My Remarks to the King County Library System on 12/18/19

To the Web site viewer: The people I am referring to in my second presentation are the same Library employees as my first presentation. This involves the same issue of exposing chronically underage children to sexual themes and materials.

Please pardon, again, my way of doing a rather unorthodox opening point. I will go a little bit off our subject matter for a moment – before getting back to it. Now, have you ever heard of an Evidence Whisperer?

True story: I once did some pro bono investigative work for a wrongfully convicted person. During my evidence whispering (someone who vets evidence for missed clues) I noticed several witness interviews with some odd statements. Just sifting through this evidence, it led to a critical conclusion. For seventeen years a witness had been known to the prosecutors – but had been suppressed from the defendant. This witness could have verified his claim about where he was.

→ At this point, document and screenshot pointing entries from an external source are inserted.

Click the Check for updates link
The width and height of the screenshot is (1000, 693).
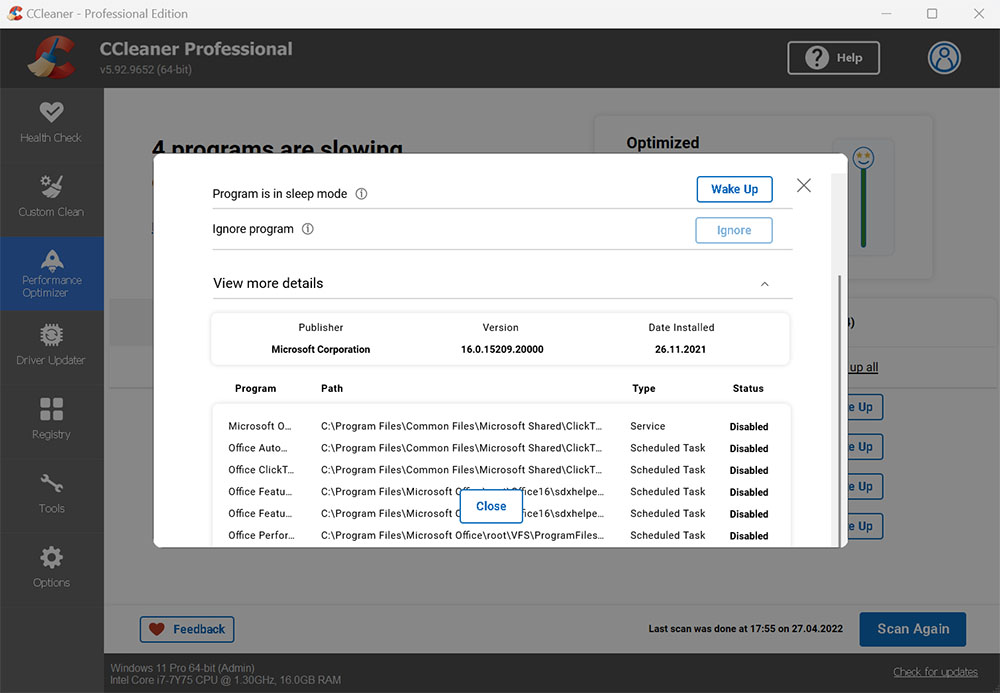[936, 671]
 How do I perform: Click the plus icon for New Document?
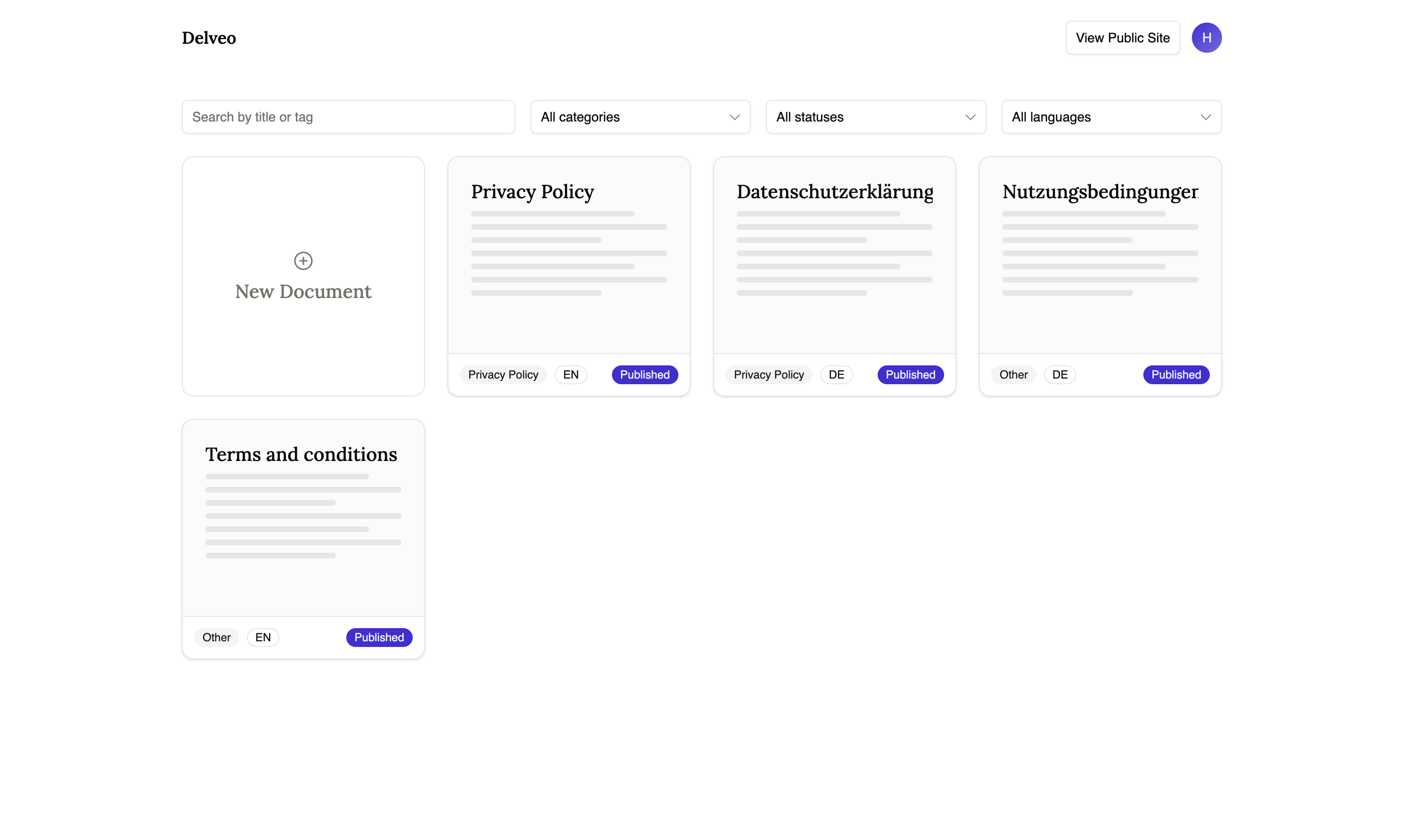click(x=303, y=260)
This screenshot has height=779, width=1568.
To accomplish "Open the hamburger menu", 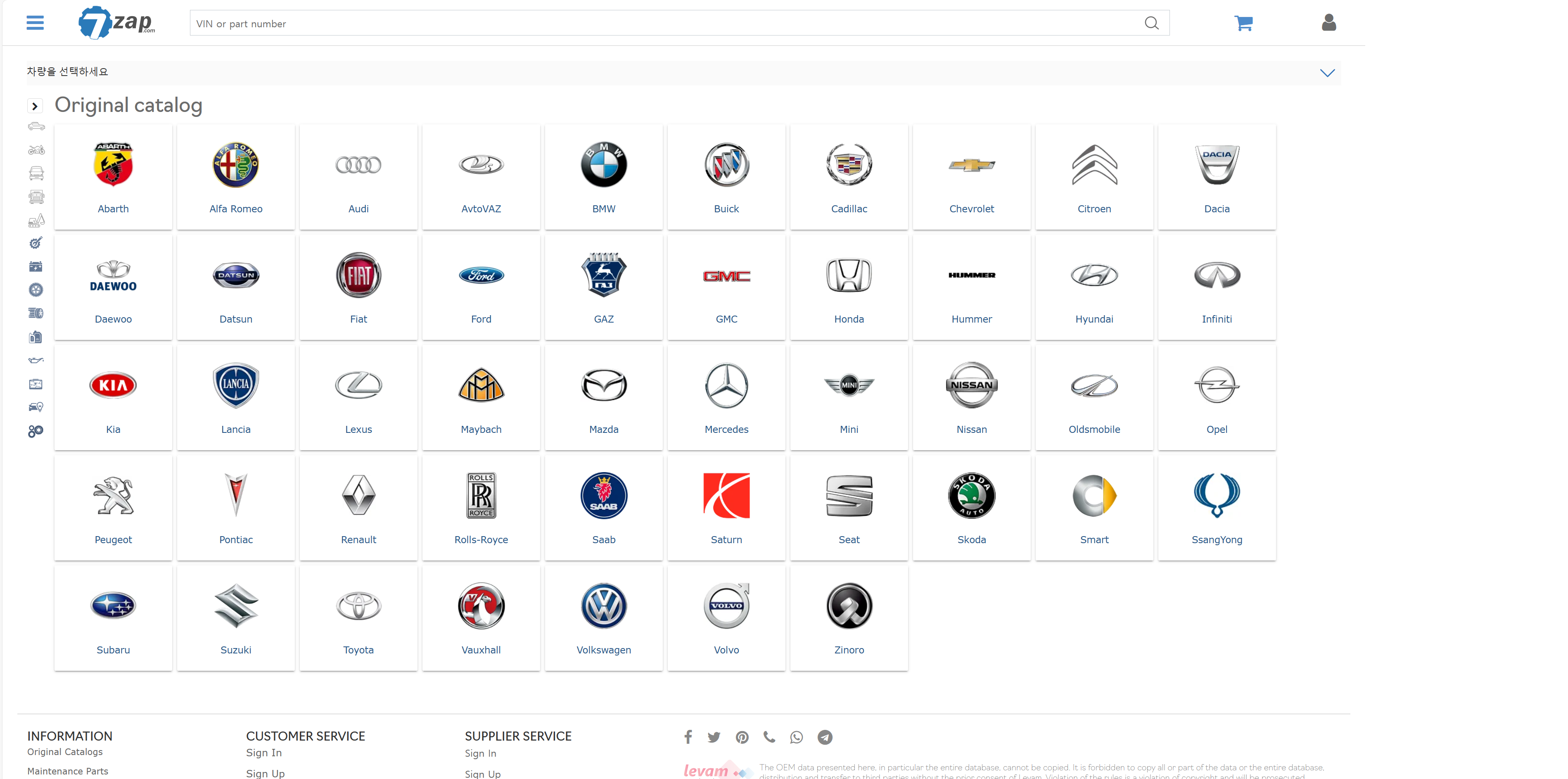I will pyautogui.click(x=35, y=23).
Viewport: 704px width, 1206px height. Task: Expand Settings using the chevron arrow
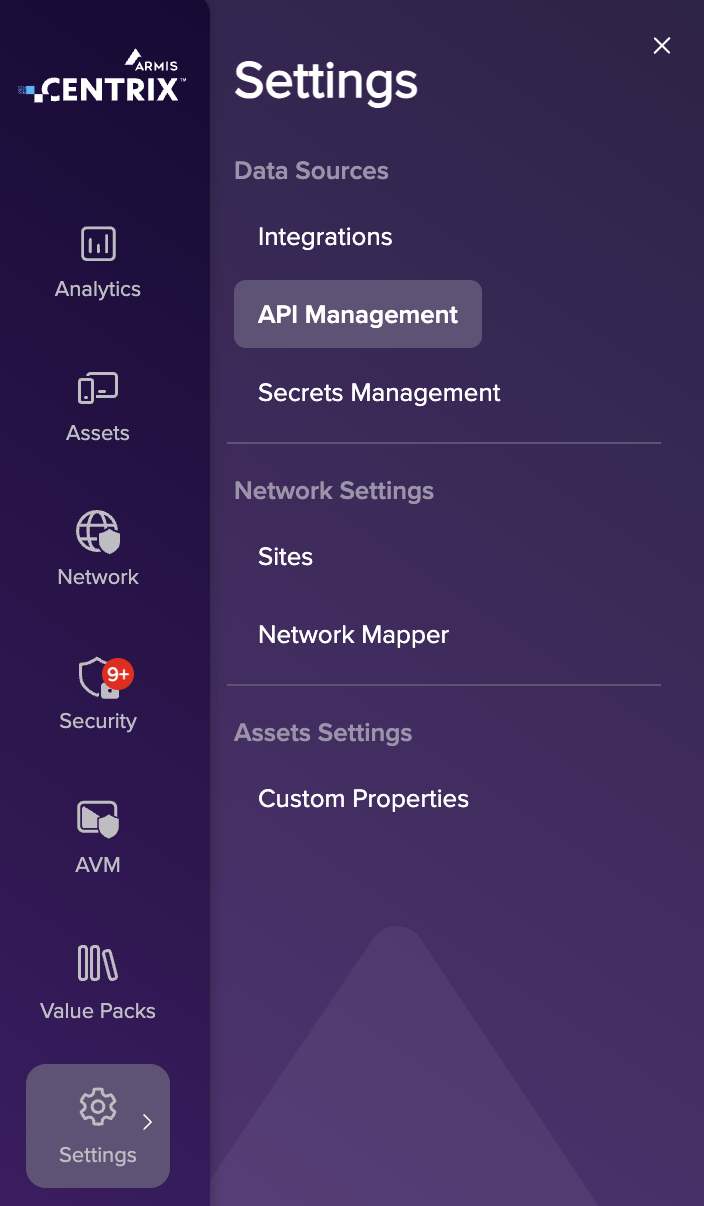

And thus, you have the tragedy involved. For seventeen years this truth could have come out earlier – if other investigators had simply noticed the connections. But they hadn’t: there had been seventeen years of wrongful incarceration when the evidence was available to stop it. To be fair though: the evidence in this case did need a little bit of whispering, it was somewhat hidden.

Now to get the present set of issues: though there is no physical incarceration involved, we are now jeopardizing the welfare of an entire generation of Americans. But, unlike the case mentioned above, we are doing it despite clear – nothing hidden about it – evidence that what we are doing is wrong. That we are, effectively, subjecting not just one person – as in my investigative case – but literally of millions of people to a grave injustice. And there is a reason for this that has some parallels from the criminal justice system. It sometimes happens in the justice system – and in public policy debates – that people will often ignore clear evidences just because their minds are already made up.

In my last presentation, for example, I highlighted a horrific problem with many adolescent youths in the State of California. They are being condemned to a life of mass, and unnecessary, confusion. I don’t have time to go in depth on it but this is done on notions that many would consider utterly ridiculous. Or even against, what most people would consider anyway, basic common sense.

As I noted in the previous presentation about the mass confusion in California: “So what causes a rare confusion to become such a rampant one – if it is not the type of people that are seated in the front of this room tonight? It is not nature since, just left to nature, it would be rare rather than rampant. It is not choice since no one would choose to deliberately make themselves become confused – by choosing to have other people make them become that way. So, what does leave left?”

This was what I would describe as one of those basic, common sense arguments. But, if simple common sense is not enough, what about some more actual evidence to justify my previous claims – about how mass confusion can get started? I can give you an overwhelming case for how you can massively, and again unnecessarily, get young children into complete confusion. And I can do this by simply stating one word: McMartin.

McMartin? Yes, but because of time constraints, I can only summarize. This was a very high-profile criminal case that demonstrated – and beyond all question – just how easy it is to induce confusion into young children. It resulted in numerous false convictions – on what was utterly fictitious testimony from these same young children. It further demonstrated that such confusions can happen, and easily so, even if there is not any deliberate effort being exerted.

So … what in heaven’s name are we doing introducing young children to sexually sensitive themes and materials? Why is there even a debate on the question of whether this is right or not?
I will conclude by going back to my opening point: I am someone who worked long and hard, and minus the compensation, over an injustice to one person – and where the evidence wasn’t always easy to extract. So how can I say nothing when things are being done that are unjust to potentially millions of people – and where the evidence of wrongdoing is obvious. And where, at least according to many, you shouldn’t even a new slug of evidence because the practice violates even the most basic common sense.
Stop with the clear absurdity of what you are doing.